▶ Directions
Go through the entries below from the first line and transcribe each one exactly, ending with the line that contains "Task: Click the Ravg".

Stored data entries
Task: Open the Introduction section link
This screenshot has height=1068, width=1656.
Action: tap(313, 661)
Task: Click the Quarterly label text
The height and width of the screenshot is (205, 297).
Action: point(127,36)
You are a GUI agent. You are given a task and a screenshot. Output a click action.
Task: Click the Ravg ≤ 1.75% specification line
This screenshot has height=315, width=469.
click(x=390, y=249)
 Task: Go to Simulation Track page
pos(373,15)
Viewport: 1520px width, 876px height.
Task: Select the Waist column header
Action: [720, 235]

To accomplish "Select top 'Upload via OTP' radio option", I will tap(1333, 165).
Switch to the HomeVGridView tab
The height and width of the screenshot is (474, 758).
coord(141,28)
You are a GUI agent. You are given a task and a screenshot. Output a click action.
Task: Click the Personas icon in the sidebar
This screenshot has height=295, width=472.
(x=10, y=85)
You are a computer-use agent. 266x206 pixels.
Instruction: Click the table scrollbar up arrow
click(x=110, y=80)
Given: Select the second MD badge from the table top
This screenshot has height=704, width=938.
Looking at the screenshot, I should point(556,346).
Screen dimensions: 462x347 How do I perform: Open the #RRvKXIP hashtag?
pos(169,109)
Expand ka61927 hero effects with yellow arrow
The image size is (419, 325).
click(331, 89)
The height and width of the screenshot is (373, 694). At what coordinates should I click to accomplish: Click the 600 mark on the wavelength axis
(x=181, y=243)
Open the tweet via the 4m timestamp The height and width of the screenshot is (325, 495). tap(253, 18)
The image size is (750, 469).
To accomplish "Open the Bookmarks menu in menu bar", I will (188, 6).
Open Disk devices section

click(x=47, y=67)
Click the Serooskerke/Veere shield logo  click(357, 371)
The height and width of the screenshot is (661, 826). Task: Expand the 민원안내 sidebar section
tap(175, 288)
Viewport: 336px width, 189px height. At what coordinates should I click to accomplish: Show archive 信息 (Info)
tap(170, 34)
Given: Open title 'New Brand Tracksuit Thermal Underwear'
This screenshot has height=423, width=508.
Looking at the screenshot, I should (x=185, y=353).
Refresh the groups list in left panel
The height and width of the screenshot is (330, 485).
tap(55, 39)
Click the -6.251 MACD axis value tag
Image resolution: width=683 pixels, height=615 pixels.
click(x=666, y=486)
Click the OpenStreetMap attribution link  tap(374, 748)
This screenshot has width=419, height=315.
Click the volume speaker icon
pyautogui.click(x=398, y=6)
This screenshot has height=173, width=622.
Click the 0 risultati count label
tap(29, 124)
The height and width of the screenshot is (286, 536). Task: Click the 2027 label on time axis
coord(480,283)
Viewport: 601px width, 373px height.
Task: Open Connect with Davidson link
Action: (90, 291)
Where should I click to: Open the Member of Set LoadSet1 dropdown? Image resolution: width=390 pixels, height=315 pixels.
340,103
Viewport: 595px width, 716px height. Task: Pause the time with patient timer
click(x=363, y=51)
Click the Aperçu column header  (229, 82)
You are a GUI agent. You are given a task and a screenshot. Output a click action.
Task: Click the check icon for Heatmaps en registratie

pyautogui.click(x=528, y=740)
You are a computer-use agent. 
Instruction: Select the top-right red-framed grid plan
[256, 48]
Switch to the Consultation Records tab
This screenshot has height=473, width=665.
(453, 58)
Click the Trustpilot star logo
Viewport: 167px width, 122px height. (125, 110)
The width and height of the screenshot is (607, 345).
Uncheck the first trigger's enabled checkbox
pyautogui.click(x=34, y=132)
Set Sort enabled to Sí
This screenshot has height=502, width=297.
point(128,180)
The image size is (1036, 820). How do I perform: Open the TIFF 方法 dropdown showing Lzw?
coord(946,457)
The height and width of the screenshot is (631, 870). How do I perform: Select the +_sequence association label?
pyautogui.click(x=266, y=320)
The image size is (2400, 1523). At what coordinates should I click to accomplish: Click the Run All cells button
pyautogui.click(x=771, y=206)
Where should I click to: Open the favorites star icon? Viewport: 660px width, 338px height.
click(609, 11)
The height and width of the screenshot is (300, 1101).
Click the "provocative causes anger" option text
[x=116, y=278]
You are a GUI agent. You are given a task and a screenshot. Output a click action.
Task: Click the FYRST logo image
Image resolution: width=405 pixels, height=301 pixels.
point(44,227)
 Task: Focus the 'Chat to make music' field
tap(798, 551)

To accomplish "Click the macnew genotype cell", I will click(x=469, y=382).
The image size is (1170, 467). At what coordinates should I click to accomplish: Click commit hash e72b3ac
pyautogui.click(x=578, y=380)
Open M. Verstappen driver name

▶ Answer section
Task: Open the Introduction section link
This screenshot has height=1068, width=1656.
Action: tap(313, 661)
Task: Click the Quarterly label text
The height and width of the screenshot is (205, 297).
Action: point(127,36)
You are a GUI agent. You are given a task and a screenshot. Output a click action.
Task: Click the Ravg ≤ 1.75% specification line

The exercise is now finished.